Phase 3 results further added to the finding that reinforcement was the cue controlling responses over the session. Regardless of where the first or second reversal location occurred within the session, responses prior to and after reversal points showed equivalent rates of anticipatory and perseverative behavior across reversal locations. Importantly, regardless of whether the reversal occurred after Trials 10, 25, 40, 55 or 70, responses did not increase to the S2 stimulus on trials immediately before the reversal. It appears that monkeys will stay with the option that has the stronger recent reinforcement probability (given that over many sessions, the probability of S1 and S2 being correct is 50%). The number of trials it takes them to switch to the newly correct stimulus is indicative of their level of behavioral flexibility, which can be considered to be a measure of inhibitory strength. It may also be a measure of cognitive flexibility, which may differ from the level of behavioral flexibility exhibited by various species. That is, cognitive flexibility can be defined as the ability to shift attention to various sources of information or different mechanisms of learning to maximize reinforcement. This may not manifest in flexible behavior if the inhibitory processes of behavioral control are strong.

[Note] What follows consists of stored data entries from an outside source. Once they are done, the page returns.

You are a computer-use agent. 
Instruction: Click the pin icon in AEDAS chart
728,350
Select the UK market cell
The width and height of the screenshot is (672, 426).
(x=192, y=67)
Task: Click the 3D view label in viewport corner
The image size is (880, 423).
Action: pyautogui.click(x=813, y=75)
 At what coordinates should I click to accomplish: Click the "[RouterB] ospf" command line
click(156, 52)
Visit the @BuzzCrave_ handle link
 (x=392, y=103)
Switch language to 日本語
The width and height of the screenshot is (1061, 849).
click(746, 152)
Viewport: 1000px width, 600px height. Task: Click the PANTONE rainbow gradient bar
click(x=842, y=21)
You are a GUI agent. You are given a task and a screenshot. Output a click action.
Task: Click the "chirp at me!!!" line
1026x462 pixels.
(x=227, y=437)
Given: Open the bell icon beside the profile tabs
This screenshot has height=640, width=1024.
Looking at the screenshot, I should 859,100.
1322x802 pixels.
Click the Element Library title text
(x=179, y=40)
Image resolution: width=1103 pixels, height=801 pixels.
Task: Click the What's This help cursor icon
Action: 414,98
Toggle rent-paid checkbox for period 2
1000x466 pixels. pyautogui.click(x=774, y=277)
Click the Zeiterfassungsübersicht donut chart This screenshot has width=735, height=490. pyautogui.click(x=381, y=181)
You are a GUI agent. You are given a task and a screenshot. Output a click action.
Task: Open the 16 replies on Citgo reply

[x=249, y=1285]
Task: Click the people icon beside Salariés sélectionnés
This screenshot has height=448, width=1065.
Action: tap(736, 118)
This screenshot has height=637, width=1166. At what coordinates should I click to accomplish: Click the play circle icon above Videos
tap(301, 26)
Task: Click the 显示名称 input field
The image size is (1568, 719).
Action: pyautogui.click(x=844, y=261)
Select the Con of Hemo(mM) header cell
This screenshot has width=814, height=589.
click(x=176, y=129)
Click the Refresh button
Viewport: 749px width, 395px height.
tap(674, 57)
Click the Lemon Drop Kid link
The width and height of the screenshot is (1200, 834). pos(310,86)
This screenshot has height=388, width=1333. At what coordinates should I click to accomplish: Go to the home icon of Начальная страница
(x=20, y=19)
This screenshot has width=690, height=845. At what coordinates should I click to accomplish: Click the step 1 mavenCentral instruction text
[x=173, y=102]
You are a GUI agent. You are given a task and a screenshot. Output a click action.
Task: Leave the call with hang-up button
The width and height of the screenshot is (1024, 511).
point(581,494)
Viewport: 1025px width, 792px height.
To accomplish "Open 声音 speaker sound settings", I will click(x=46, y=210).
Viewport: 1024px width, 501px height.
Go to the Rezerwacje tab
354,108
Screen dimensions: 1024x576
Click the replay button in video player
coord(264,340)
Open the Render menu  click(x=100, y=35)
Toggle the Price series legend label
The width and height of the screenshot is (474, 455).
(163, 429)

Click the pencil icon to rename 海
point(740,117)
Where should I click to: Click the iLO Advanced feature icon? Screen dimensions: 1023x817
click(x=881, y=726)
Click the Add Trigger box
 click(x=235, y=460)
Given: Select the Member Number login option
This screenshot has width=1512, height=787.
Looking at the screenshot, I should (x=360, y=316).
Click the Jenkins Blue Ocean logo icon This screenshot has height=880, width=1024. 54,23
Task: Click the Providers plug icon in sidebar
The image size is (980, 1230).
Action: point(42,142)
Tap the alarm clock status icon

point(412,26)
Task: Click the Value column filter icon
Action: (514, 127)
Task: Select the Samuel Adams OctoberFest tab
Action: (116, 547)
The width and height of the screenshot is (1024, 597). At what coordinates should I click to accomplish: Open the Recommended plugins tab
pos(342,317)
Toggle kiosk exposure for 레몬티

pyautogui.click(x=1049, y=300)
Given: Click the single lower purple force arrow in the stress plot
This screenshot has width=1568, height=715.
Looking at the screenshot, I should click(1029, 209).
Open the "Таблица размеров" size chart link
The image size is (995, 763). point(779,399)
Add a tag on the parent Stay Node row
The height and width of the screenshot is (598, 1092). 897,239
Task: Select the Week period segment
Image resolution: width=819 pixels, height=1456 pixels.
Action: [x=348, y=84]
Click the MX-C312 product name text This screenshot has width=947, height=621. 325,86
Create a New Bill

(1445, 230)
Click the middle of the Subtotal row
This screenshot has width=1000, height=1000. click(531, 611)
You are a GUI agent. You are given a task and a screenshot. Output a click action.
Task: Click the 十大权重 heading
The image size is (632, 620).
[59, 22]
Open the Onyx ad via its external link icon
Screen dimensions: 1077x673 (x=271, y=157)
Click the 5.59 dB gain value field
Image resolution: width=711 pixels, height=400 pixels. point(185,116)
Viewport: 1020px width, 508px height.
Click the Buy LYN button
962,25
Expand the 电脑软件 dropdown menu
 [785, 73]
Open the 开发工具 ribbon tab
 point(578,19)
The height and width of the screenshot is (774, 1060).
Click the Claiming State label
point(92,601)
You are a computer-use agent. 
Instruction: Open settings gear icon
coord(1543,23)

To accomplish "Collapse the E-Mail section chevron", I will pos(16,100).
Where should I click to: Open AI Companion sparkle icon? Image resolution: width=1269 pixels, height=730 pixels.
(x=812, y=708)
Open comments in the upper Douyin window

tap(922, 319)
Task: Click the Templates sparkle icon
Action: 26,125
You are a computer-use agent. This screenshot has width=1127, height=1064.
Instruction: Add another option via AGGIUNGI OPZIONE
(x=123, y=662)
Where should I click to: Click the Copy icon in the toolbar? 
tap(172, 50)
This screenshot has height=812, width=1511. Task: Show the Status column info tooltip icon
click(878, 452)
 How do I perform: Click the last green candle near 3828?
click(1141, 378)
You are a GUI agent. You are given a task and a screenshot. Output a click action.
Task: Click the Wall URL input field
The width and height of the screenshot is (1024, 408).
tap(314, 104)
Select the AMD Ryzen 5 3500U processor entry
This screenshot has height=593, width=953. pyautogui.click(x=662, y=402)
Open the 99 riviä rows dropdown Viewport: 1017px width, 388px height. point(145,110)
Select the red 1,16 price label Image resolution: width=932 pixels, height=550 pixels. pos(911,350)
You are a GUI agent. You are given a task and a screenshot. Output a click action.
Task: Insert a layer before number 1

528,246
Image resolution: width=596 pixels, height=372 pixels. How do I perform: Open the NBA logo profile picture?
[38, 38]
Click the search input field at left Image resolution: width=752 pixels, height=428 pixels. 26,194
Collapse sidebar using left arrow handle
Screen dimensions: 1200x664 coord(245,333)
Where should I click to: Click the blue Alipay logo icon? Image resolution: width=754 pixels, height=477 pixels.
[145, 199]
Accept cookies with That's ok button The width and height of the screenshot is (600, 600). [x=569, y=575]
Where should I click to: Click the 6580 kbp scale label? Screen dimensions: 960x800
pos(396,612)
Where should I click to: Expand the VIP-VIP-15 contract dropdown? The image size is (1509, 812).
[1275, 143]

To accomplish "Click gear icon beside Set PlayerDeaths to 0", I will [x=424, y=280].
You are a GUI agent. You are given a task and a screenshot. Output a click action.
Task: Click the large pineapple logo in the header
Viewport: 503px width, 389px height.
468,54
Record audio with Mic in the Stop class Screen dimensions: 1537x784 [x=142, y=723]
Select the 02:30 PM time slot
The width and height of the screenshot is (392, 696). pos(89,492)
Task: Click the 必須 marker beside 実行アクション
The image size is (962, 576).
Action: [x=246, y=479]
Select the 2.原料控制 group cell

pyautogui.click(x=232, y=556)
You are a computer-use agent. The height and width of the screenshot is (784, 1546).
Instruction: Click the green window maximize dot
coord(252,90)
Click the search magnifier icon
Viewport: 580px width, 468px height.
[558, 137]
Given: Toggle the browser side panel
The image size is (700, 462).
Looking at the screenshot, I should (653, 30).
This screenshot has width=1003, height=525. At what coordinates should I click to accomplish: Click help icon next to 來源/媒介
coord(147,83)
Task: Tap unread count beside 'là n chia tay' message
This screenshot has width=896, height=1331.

The results of the current experiment reveal that time as a means to signal the availability of reinforcement is not readily controlling the behavior of rhesus macaques in the MSR task. Consistent with this, creating a situation where the reversal varies in location across sessions or where multiple reversals are presented within a single session does not produce shifts in the overall behavior of the monkeys. That is, the behavior exhibited is independent of the location or quantity of the reversal events within a session. This suggests that the behavior is likely controlled by recent history of reinforcement and that a shift in contingencies produces a shift in behavioral choice that occurs within a number of trials immediately following this event. These results mirror those found with a variety of primate species that suggest they may employ a reinforcement-based win-stay/lost-shift response pattern (e.g., Harlow 1949; Schrier 1984).

The same results were found with rats using a left/right spatial midsession reversal task (Rayburn-Reeves et al. 2013a, b), although the number of perseverative responses made by the rats was less than that observed by monkeys in the current experiment. The reason for this error rate difference is likely the nature of the stimulus dimension used in each study. The spatial task provided an additional, proprioceptive cue that allowed the rats to orient to the correct location during the ITI, thereby bridging the gap between the reinforcement feedback of the previous response–outcome association and the next available choice point. This alternative hypothesis about rat performance on the MSR task is further supported by the finding that, in a T-maze procedure where the spatial orientation cue could not be used as a cue, rats appeared to use time as a cue, producing significant errors of anticipation and perseveration, both in an MSR and a variable reversal location setup (McMillan et al. 2014). Therefore, these results with monkeys provide additional information regarding the availability of the reinforcement cue as a basis for behavioral control in different species. Now we have evidence that both monkeys and rats (in certain testing conditions), but not pigeons, can solve the MSR task by using the information provided by recent reinforcement. Future research with different species is needed to assess the degree to which control by recent response-reinforcement contingencies and temporal information mediate behavior in MSR tasks. This paradigm, however, provides an important tool for furthering our understanding of the differences in behavioral flexibility and the various sources of control that mediate behavioral choice across species.